Sauf que jusqu'ici, on ne connaît aucun cas de victime d'expulsion politique, mais plusieurs cas de noceurs aux frais de la reine.

Bref, il n'y a rien de scandaleux à ce que cette institution sanctionne les fautifs.

Enfin!

5- Nettoyer... et abolir

Le règlement donne le pouvoir de suspendre. Et sur le fond, ces suspensions sont parfaitement défendables. Il reste à trouver la forme. Ce n'est pas affreusement compliqué.

Que dites-vous? C'est une vengeance politique de Stephen Harper? C'est une purge, oui, mais je ne vois rien de mal à ce que le premier ministre ait obligé Duffy à rembourser ce qu'il avait (peut-être) volé. Et qu'il veuille le bouter hors du Parlement maintenant. Bon débarras.

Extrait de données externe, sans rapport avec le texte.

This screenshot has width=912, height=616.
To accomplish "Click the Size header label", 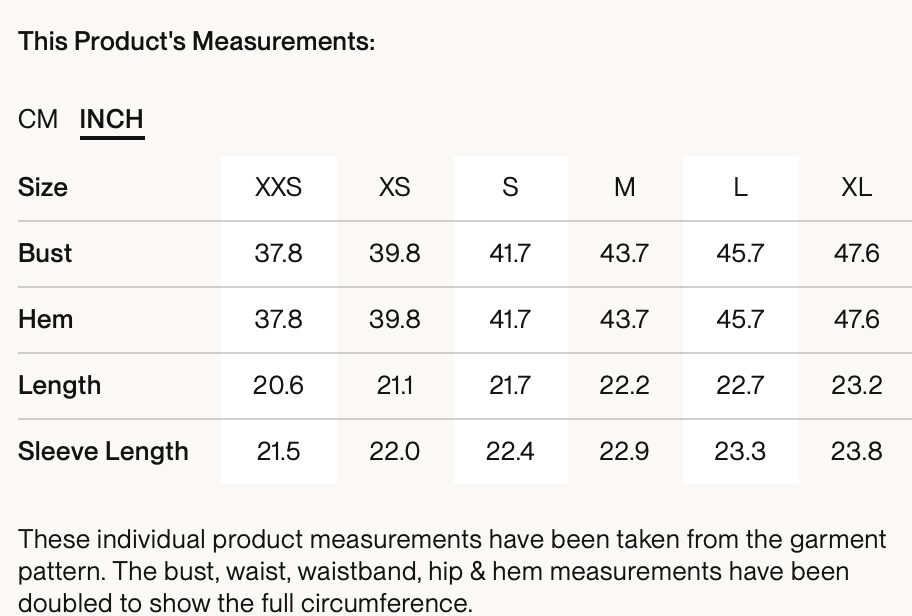I will [43, 187].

Reste la question du camouflage par le bureau du premier ministre, du possible paiement par le parti des 90 000$ pour faire disparaître le problème. Évidemment que son entourage a tenté de contrôler les dommages politiques. Bien sûr qu'il y a eu des tractations d'avocats. Tout cela embarrassera Stephen Harper quelque temps. D'autant qu'il l'aimait bien, le sénateur Duffy!

En attendant le scandale, et pas seulement l'odeur de scandale, notons ceci: 1) préserver les apparences politiques n'est pas toujours joli, mais pas encore un crime; 2) nettoyer le Sénat est un excellent projet; 3) l'abolir serait encore mieux.